Hey,
iam using Apache Hama on a small cluster with two computers. Its working
fine with a small number of supersteps but every time i am trying with
lots of iterations e.g. 10000 it crashes.
Right now it stopped working after 4600 supersteps. 8 from 16 Tasks are
still running while the log shows some errors.
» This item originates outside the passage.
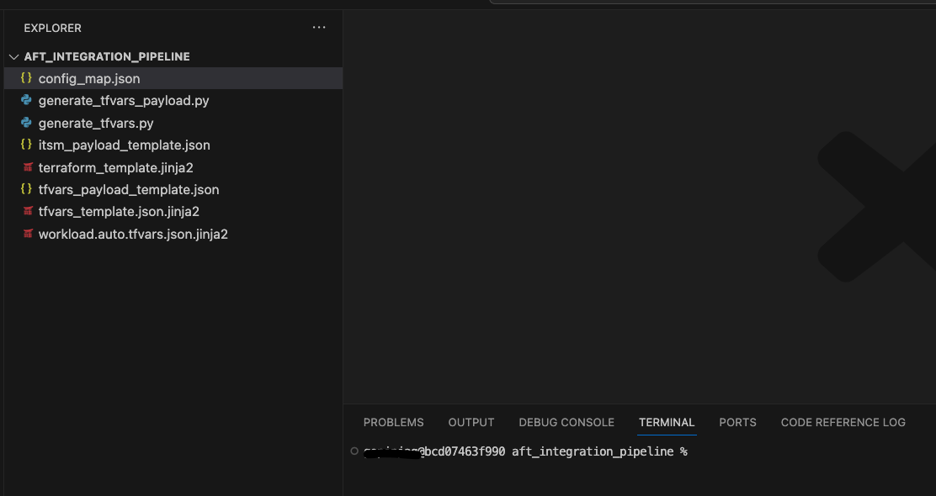
Task: Click the JSON icon beside config_map.json
Action: (x=26, y=78)
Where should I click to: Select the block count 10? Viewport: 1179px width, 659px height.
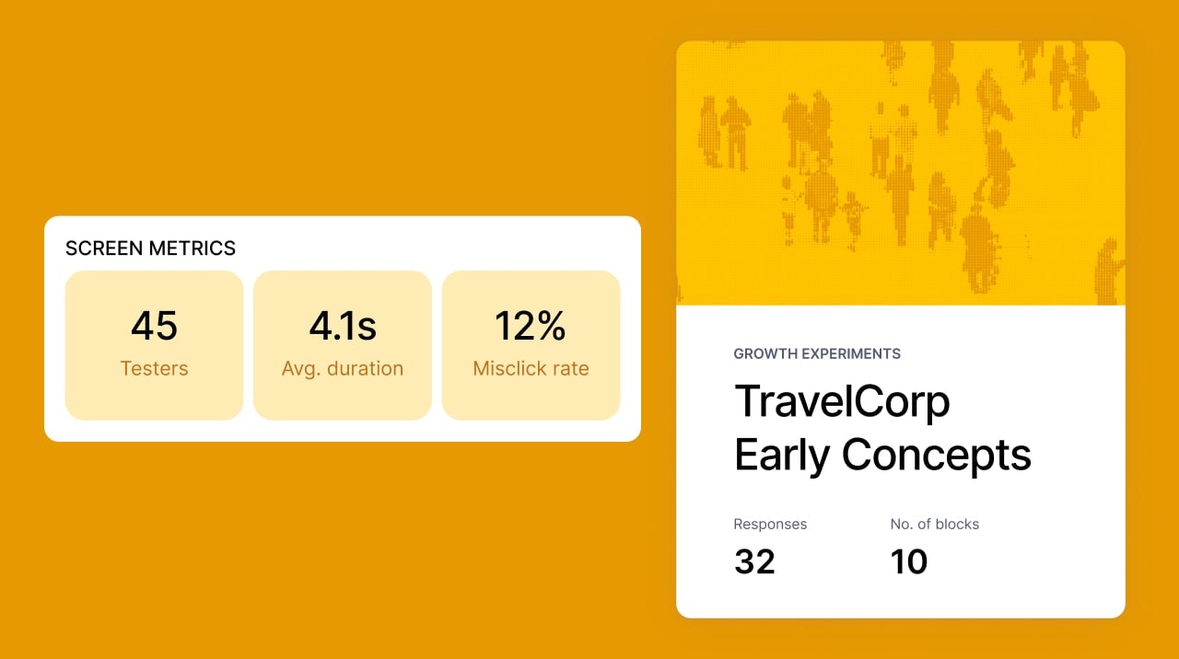[x=908, y=561]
Iam using Apache Hama 0.6 and the builtin Zookeeper. Should i go with a
newer Hama or Zookeeper version?
13/06/16 00:14:14 ERROR sync.ZKSyncClient: Error creating zk path
/bsp/job_201306091733_0009/sync/4276
org.apache.zookeeper.KeeperException$ConnectionLossException:
KeeperErrorCode = ConnectionLoss for /bsp/job_201306091733_0009/sync/4276
at org.apache.zookeeper.KeeperException.create(KeeperException.java:99)
at org.apache.zookeeper.KeeperException.create(KeeperException.java:51)
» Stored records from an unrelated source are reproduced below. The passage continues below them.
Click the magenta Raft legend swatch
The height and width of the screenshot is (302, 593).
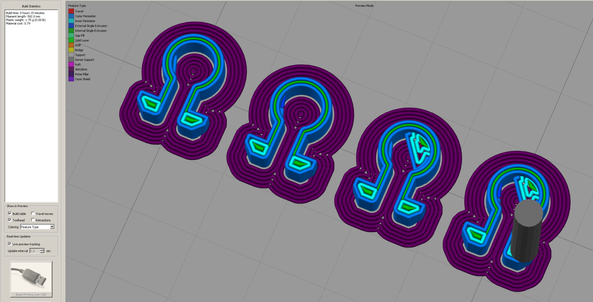71,64
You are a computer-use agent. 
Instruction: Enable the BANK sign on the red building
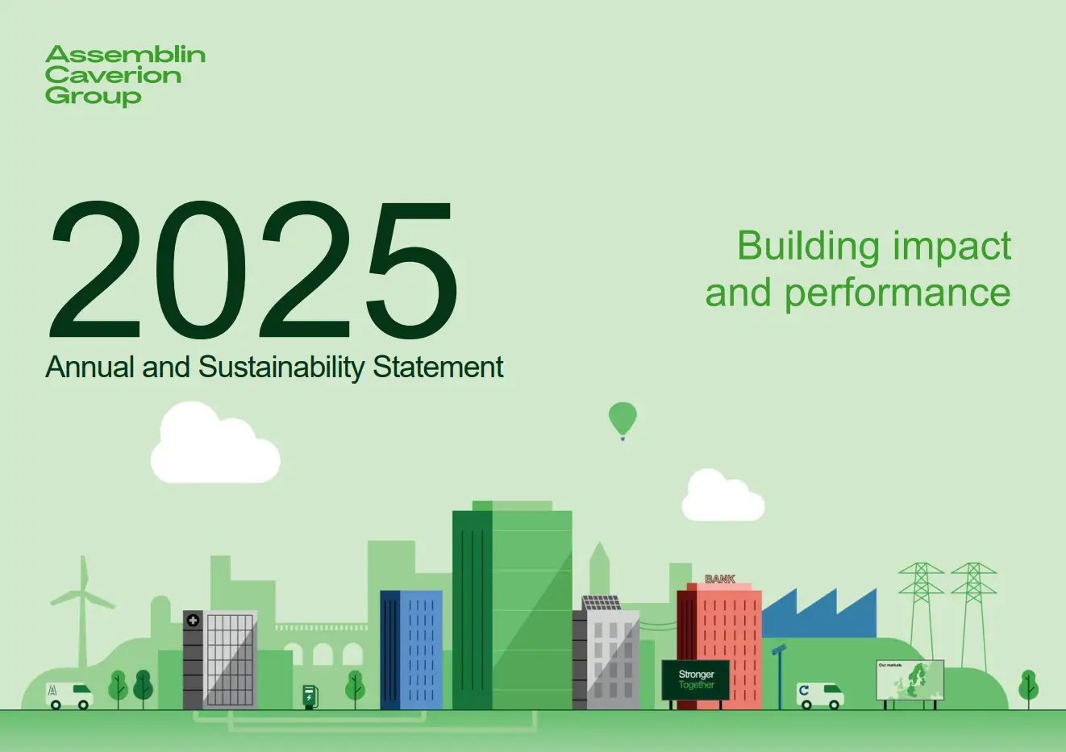[718, 577]
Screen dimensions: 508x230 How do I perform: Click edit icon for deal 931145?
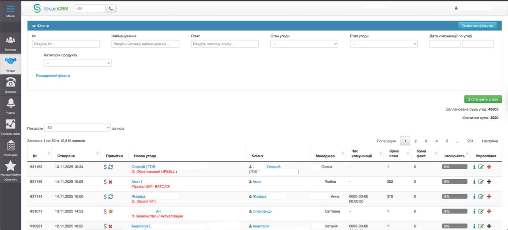481,182
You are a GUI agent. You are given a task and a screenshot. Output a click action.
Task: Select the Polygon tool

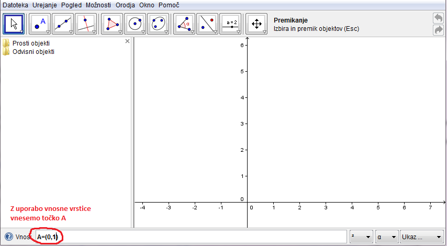pyautogui.click(x=111, y=24)
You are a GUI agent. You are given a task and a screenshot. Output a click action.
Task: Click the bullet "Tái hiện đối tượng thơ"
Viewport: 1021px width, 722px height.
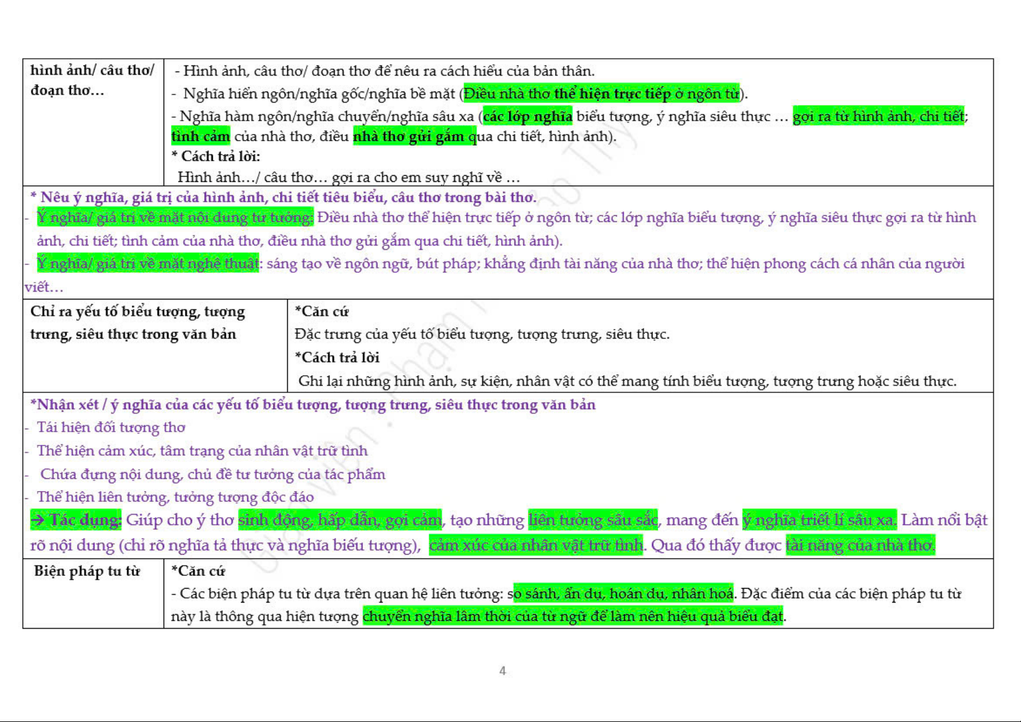click(x=111, y=427)
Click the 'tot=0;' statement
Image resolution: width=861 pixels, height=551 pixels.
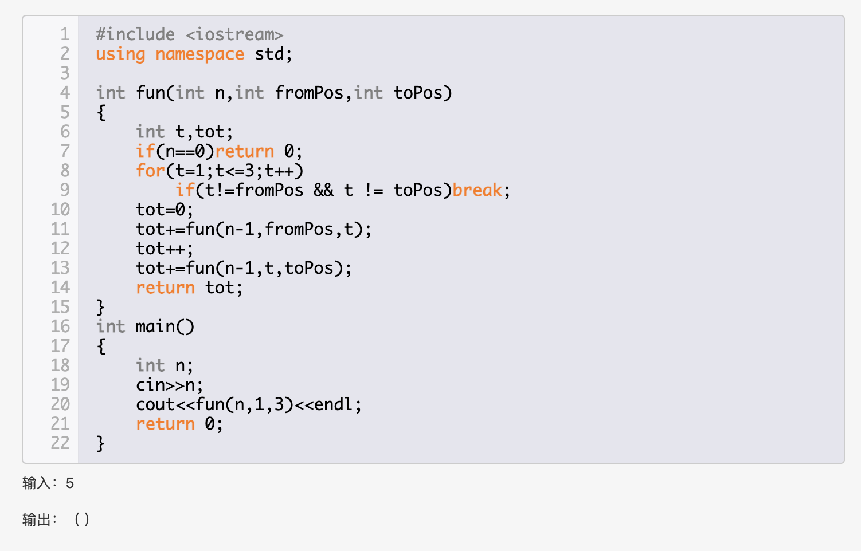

at org.apache.zookeeper.ZooKeeper.create(ZooKeeper.java:783)
at
org.apache.hama.bsp.sync.ZKSyncClient.createZnode(ZKSyncClient.java:138)
at
org.apache.hama.bsp.sync.ZKSyncClient.writeNode(ZKSyncClient.java:290)
at
org.apache.hama.bsp.sync.ZooKeeperSyncClientImpl.enterBarrier(ZooKeeperSyncClientImpl.java:99)
at org.apache.hama.bsp.BSPPeerImpl.enterBarrier(BSPPeerImpl.java:474)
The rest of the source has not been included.